The small-town romances, funerals, and intoxicated indiscretions Hartzman describes is hardly a great deviation from her past work, but the atmospheres deviate where they’d feel one-note in previous works. And more importantly, the unifying backdrop of every track is that of transition, notable given the context of her and guitarist’s MJ Lenderman’s fracturing relationship during its composition. This is most notable in ‘The Way Love Goes,’ detailing the insecurity nascent to when interactions with a partner swap between extremes of love and hate, trust and paranoia. That it’s one of the softest and most restrained songs the band’s ever performed (with solely vocals and an acoustic guitar) makes it more eerie, making it easy to appear as a love song to the unobservant.

These soft reflections coexist with much angrier ones, be it a truly punk belter in ‘Wasp’ where Hartzman screams about being “castrated in [her] mental death” or ‘Candy Breath,’ which utilises arguably the most effective expression of noise the band has performed. Its tense “wah”s builds to pivotal explosions where it almost sounds like Hartzman is spitting at the ground as she sings about shame, tire fires, and pleasureless midnight snacks in total darkness, save a fridge light. These tonal shifts might seem jarring, but the whiplash is perfectly effective in evoking the intended mood: changing seasons, something beautiful coming to a close.

Yet despite having a song entitled ‘Bitter Everyday’ in the back half of the album, these observations feel more objective than angry. It’s simply a persistent lump in the throat; time passes and your hometown will never feel quite comfortable again, but we still keep coming back. Hartzman understands there’s as much pleasure as there is pain in looking at the past and that the realization that something is ending can be as beautiful as it is tragic. Moments like ‘Pick Up That Knife’ where you can almost hear the somber grin on her face as she does everything she can to criticize someone, without ever being able to successfully feign true hatred.

Maybe that person is Lenderman, maybe it’s just narrative, but his comparatively muted presence on the album is undeniable. It also makes it even more notable that ‘Phish Pepsi’ is a re-recording of their old duet. The new version manages to increase fidelity, without sacrificing charm by adding something different: namely country instrumentation and an omission of Lenderman’s harmony. Considering he sings on other Bleeds tracks, his removal from a song describing 20-somethings falling in love is as brilliant as it is stark. And it certainly feels purposeful that it succeeds ‘Elderberry Wine,’ which describes the better days of a relationship and functions largely as a duet between their two voices.

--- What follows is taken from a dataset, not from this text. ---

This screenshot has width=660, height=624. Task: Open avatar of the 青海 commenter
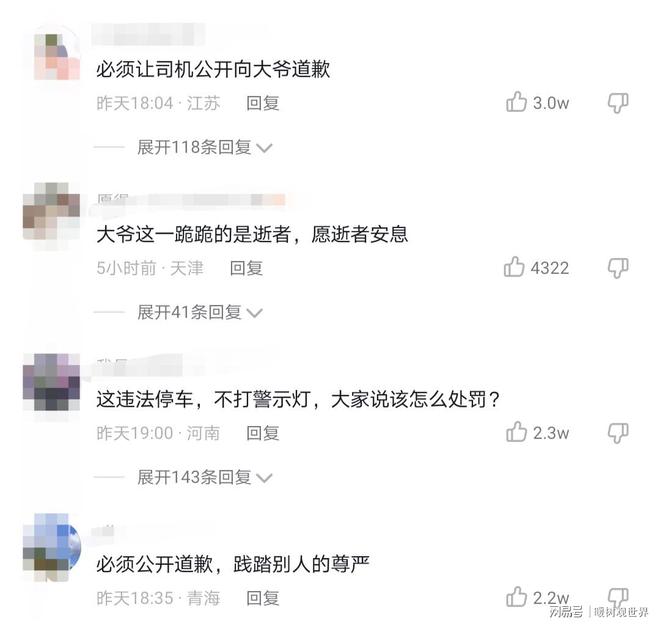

Bleeds feels like the culmination of a moment: the most honest portrayal of what it feels like to be in your 20’s concurrently with the 21st century. While it may paint the same scenarios as the group’s past work, it feels like a perfect conclusion to all this scene has been building to. It embraces an inevitable end of this period of time and a closed curtain to objective youth with a jagged edges masking its bleeding heart.